The prolactin-releasing effect of angiotensin II (AII) was studied in the developing female and male rat in vivo and in vitro. AII(SO and 100 mu g/100 g b.w.) was injected intraperitoneally to female and male rats aged 4, 12, 20 and 28 days and males aged 38 days. AII (10(-6) M) was also tested in pituitaries incubated in vitro from animals of both sexes aged 12, 20 and 28 days. In addition, as two subtypes of AII receptors have been characterized on the basis of displacement with Specific AII antagonists, we used the nonpeptide AII receptor antagonists losartan (AT1 subtype) and PD 123319 (AT2 subtype) to determine the AII receptor subtype functionally involved in AII-induced prolactin secretion in vivo in 25-day-old male rats. The efficiency of the prolactin-releasing effect of AII in vivo increased with age, and first responses were observed at 20 days of age in both sexes. No sexual differences were encountered. On the other hand, AII-induced prolactin release from pituitaries incubated in vitro was first demonstrated at 12 days in females and at 20 days in males.
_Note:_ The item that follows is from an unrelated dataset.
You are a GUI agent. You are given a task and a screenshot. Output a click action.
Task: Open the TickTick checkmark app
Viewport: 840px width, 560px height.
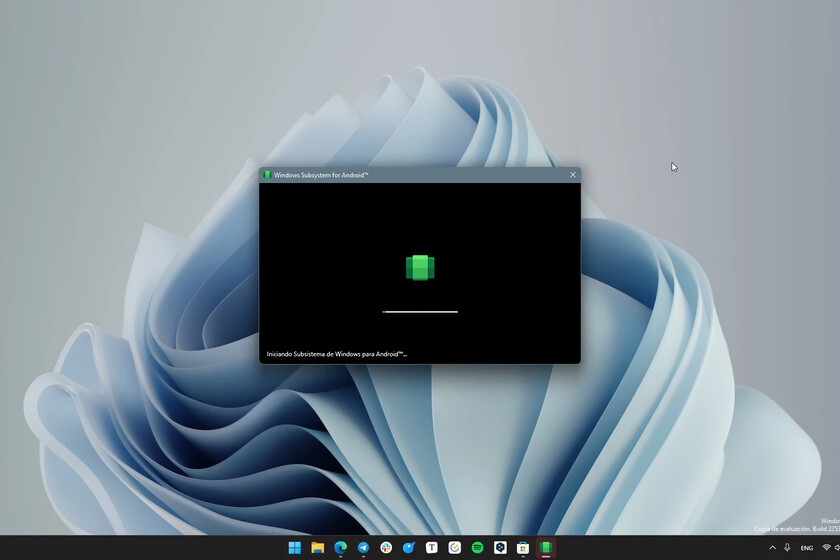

The effect increased with age in both sexes, and, at 28 days, pituitaries from females released more prolactin in response to AII than those from males. Losartan (3 mg/kg) completely abolished AII (50 mu g/100g b.w.)-induced prolactin release in vivo, while PD 123319 (3 mg/kg) did not. This suggests that pituitary AT1 receptors are functionally involved in the prolactin release induced by AII in vivo. In vivo, the integrity of the hypothalamic-hypophyseal unit is maintained, and therefore the inhibitory influence of the dopaminergic system, which is stronger in the female developing rat, could mask the sexual differences encountered in vitro. Finally, increasing efficiency of AII-induced prolactin release may be related to increasing prolactin titers in juvenile and prepubertal rats.